> [TASK INPUT]
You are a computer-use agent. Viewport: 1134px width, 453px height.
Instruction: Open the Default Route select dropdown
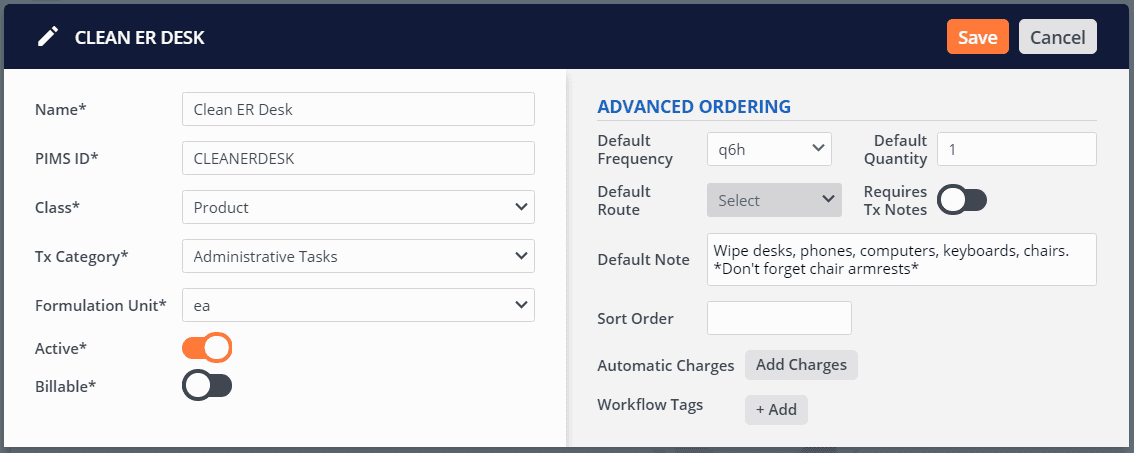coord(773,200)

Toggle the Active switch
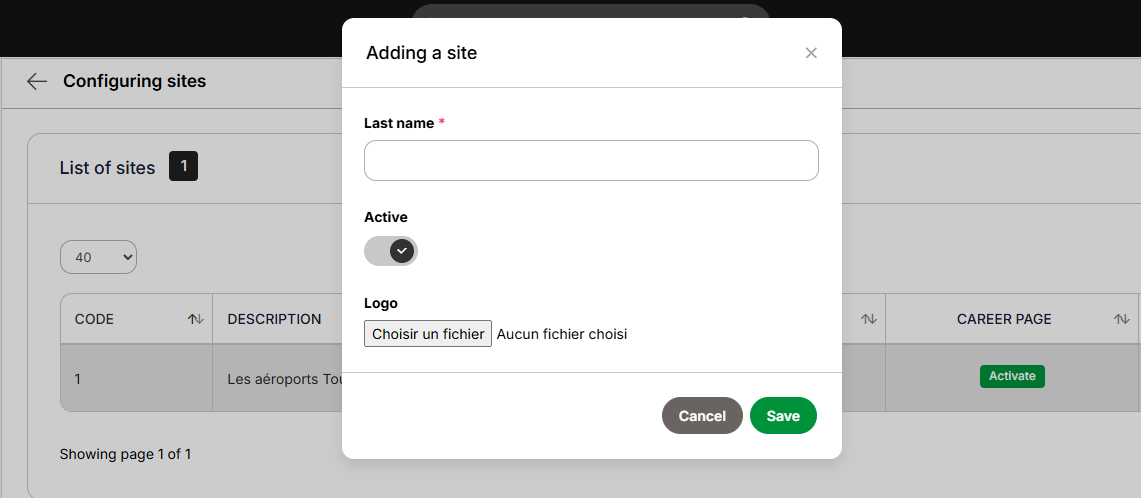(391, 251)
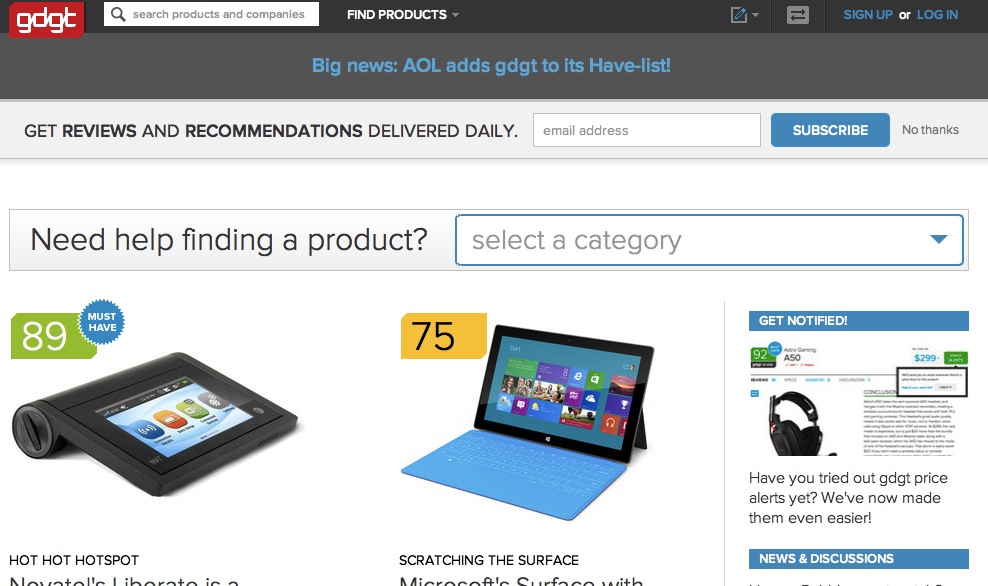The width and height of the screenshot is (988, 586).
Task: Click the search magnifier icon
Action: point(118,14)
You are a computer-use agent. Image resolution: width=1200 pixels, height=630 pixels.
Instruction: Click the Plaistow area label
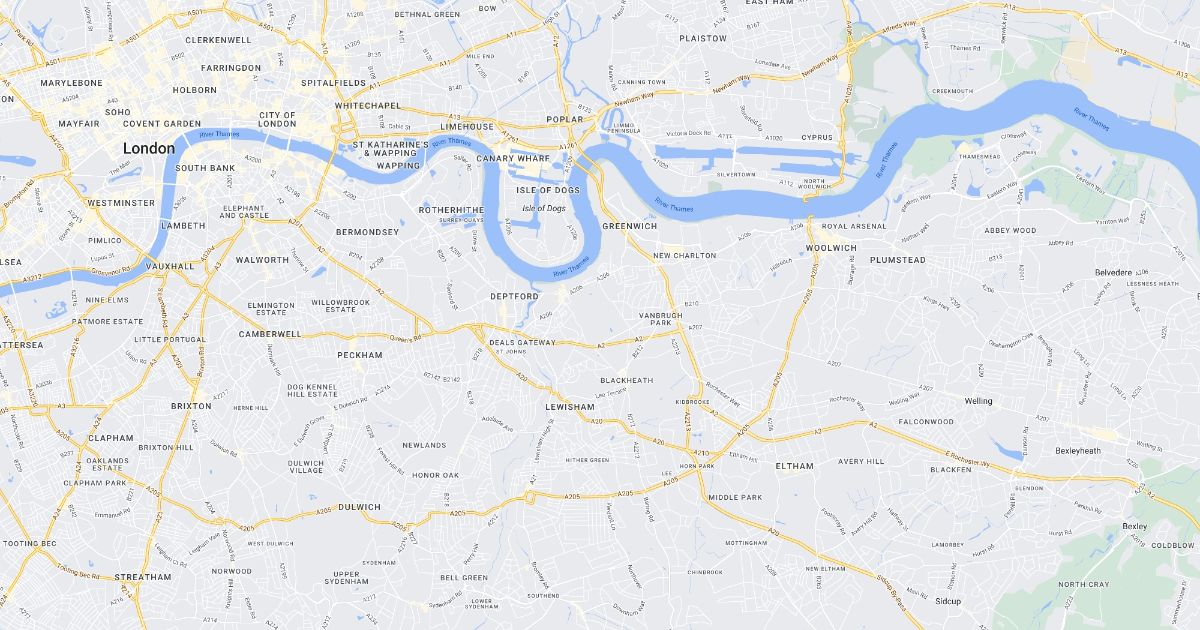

> [THE PROBLEM]
Give back the records exactly, minus any pictures.

> [RESULT OF THIS EXERCISE]
You are a computer-use agent. Viewport: 1134px width, 453px height.
Instruction: Open the Default Route select dropdown
coord(773,200)

Toggle the Active switch
(391, 251)
The width and height of the screenshot is (988, 586).
Task: Click the search magnifier icon
Action: point(118,14)
You are a computer-use agent. Image resolution: width=1200 pixels, height=630 pixels.
Instruction: Click the Plaistow area label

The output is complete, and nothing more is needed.